= Earthen manure storage =

Structures used for the storage of livestock manure

Earthen manure storages are engineered structures used for the storage of liquid livestock manure. Generally these structures are designed so that about fifty percent of the structure is below existing grade and fifty percent is above. Certain circumstances such a high water table will require the structure to be built nearly all above grade. Conversely, it may be provident to build a deeper storage to accommodate gravity flow of the manure from a barn that is built at grade. Deeper EMSes still require some form of berming around them to prevent surface run-on.

== Designs ==
=== Cut and fill ===
If the in-situ soils are found to have sufficiently low permeability, generally in the order of 1E-9 m/s or less, a cut and fill style design is usually selected. This involves stripping the topsoil, excavating below grade the desired depth and building up berms in lifts of about 15 cm to the desired height, compacting between lifts. The "cut" area is generally scarified and compacted with a sheepsfoot packer.

=== Compacted clay lined ===
If in-situ soils are not of the quality needed for a "Cut and Fill" design, the next most desirable construction is that of a Compacted Clay Liner. Clay used for the liner may of lower quality than that found in-situ where a "Cut and Fill" EMS is built. However, it must be able to achieve a similar permeability when compacted to a specified Proctor Density. Clay may also be trucked in from a borrow pit. The liner will be at least 1 metre in thickness and installed in 15 cm lifts, compacting between lifts.

=== Synthetic lined ===
In areas where clay soils are not available or it is un-economic to transport it to the site, a synthetic or "poly" liner may be used. High density poly-ethylene (HDPE) is a common material used for this purpose. This type of liner is usually constructed from large sheets of HDPE welded together on site. Seams and joints must be tested for tear strength and a visual inspection for holes is done before the job is deemed complete. Synthetic liner are usually a last resort as they are significantly more expensive and can pose an environmental threat more readily if the liner is breached for any reason.
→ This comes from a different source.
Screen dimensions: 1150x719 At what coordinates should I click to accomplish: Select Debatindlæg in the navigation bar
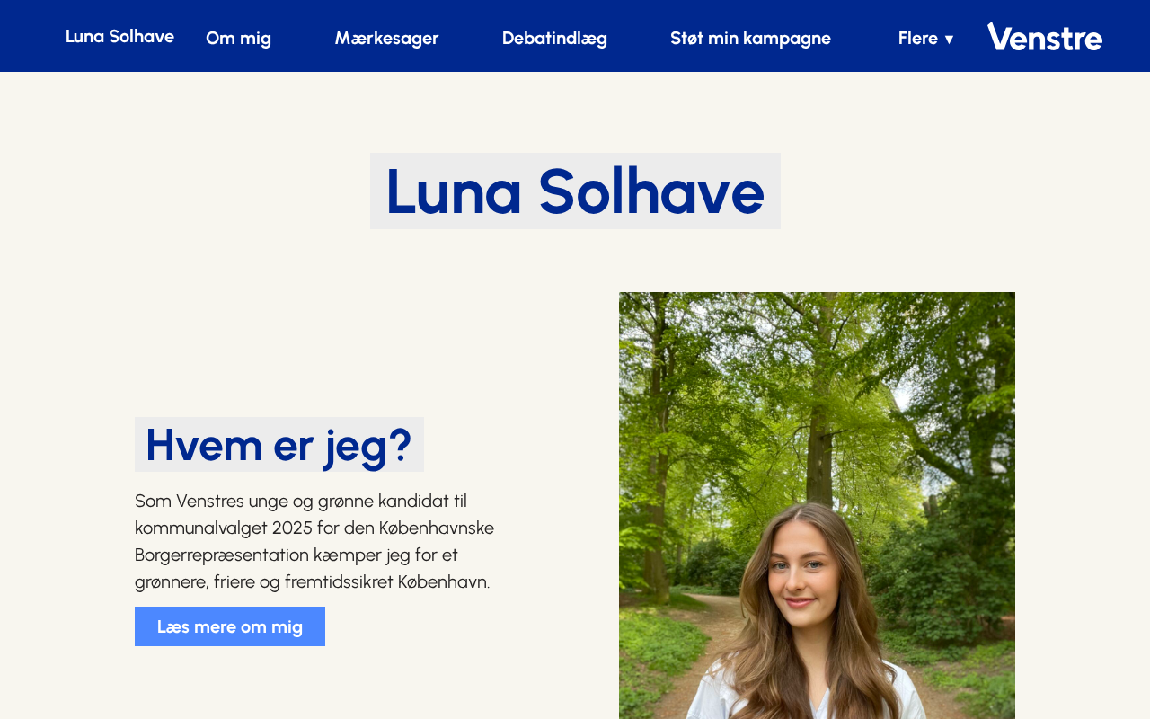coord(554,38)
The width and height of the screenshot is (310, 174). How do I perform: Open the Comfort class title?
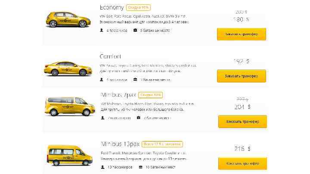coord(110,56)
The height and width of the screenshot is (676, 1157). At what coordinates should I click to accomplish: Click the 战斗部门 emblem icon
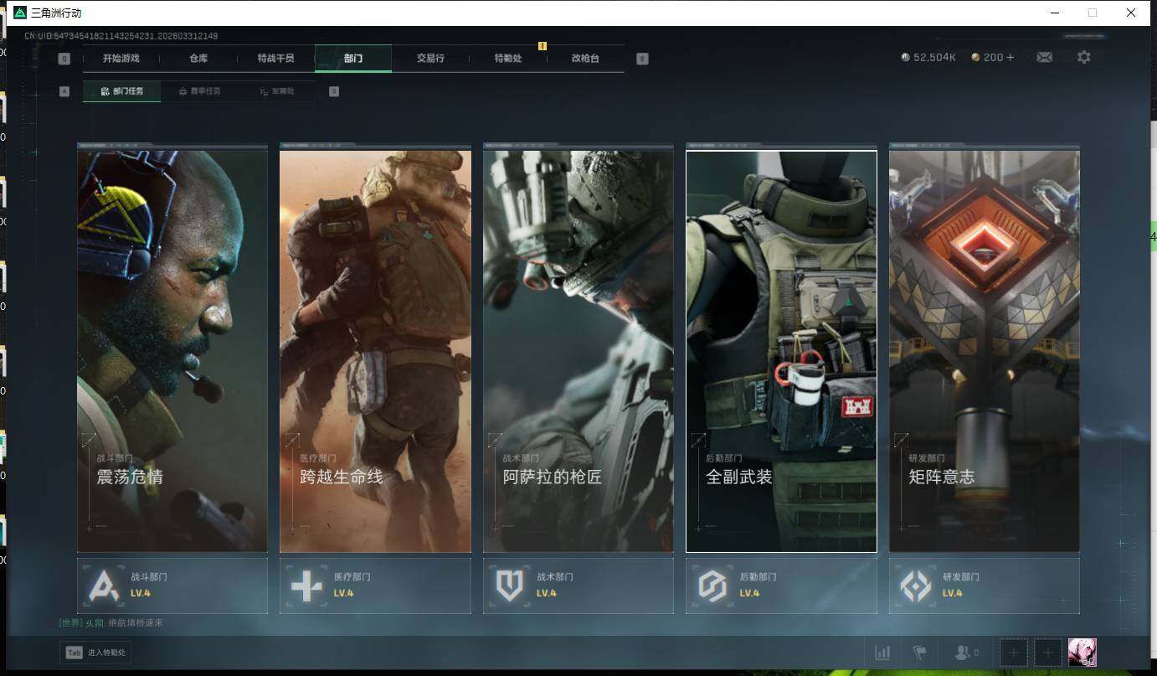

== Environmental impacts ==

Earthen manure storages are often cited as being environmental hazards by opponents of intensive livestock operations. Such claims generally stem from breaches and spills that have happened with older, poorly managed, EMSes. A properly managed EMS is usually much safer than an above ground concrete or steel manure storage which can suffer from catastrophic failure due to the large head pressure encountered. Below ground concrete storages also often suffer from cracking due to settlement. Earthen storages, provided they are not allowed to completely dry out, remain flexible throughout their lifespan, and do not suffer from cracking. Studies have been done on seepage rates from these storages that show they are safe and contaminants of concern do not travel into local aquifers.

== Occupational risks ==
Manure storage facilities carry several occupational health and safety risks for those who work in and around them. The major safety risk for workers is a lack of ventilation and toxic gases emitted from the manure, which can be lethal. Forced ventilation/positive pressure for 5-15 minutes is recommended to flush the toxic gases and replace them with oxygen so someone can enter the storage area safely.